Page text:
________________________________________
The Grandmothers
by Harper & Bros. 1927. 12mo. xiii+388 pp. $2.50.
. New York: ABOUT Mr. Glenway Wescott’s book. The Grandmothers, to which Harper has awarded its prize for 1927, there is a leisureliness at once reassuring and captivating. Too few novelists of these latter days, especially among those of our own soil, give evidence of thoughtful leisure, or suggest in their work that they, like Pater, conceive of life as ‘a kind of listening.’ Hence, when a novel like Miss Roberts’s The Time of Man and this new story of Mr. Wescott’s come among us, we are reassured anil delighted. Perhaps, we say, there may be something after all besides a desire to entertain or to startle, to convince or to shock, in this making of many books.
________________________________________
Data for this task:
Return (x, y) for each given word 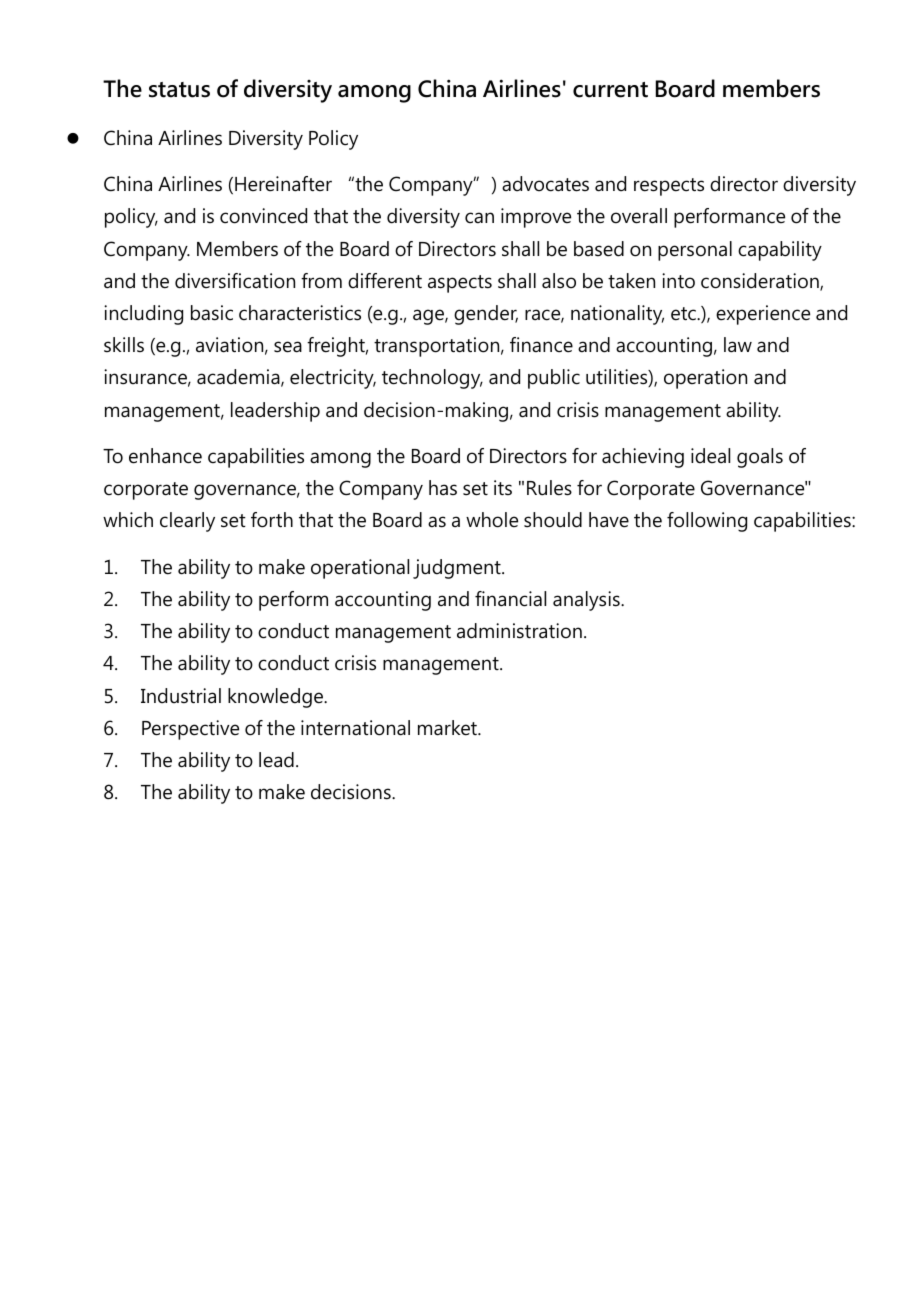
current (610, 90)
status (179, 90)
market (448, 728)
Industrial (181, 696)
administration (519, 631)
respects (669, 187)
________________________________________
Set problem 1: Condense the review's paragraph beginning "New York: ABOUT Mr. Glenway Wescott’s book" into a short bulleted list that keeps its main points.
Set problem 2: Return the stretch of entries from the line containing "status (179, 90)" through the end of the entries, unchanged.

Written answer 1:
- Glenway Wescott's *The Grandmothers* won Harper's prize for 1927.
- The book has a leisureliness the reviewer finds both reassuring and captivating.
- Few recent novelists, especially American ones, show thoughtful leisure or treat life, as Pater did, as "a kind of listening."
- Novels like this one and Miss Roberts's *The Time of Man* are therefore reassuring and delightful.
- They suggest that writing books may aim at something more than entertaining, startling, convincing or shocking.

Written answer 2:
status (179, 90)
market (448, 728)
Industrial (181, 696)
administration (519, 631)
respects (669, 187)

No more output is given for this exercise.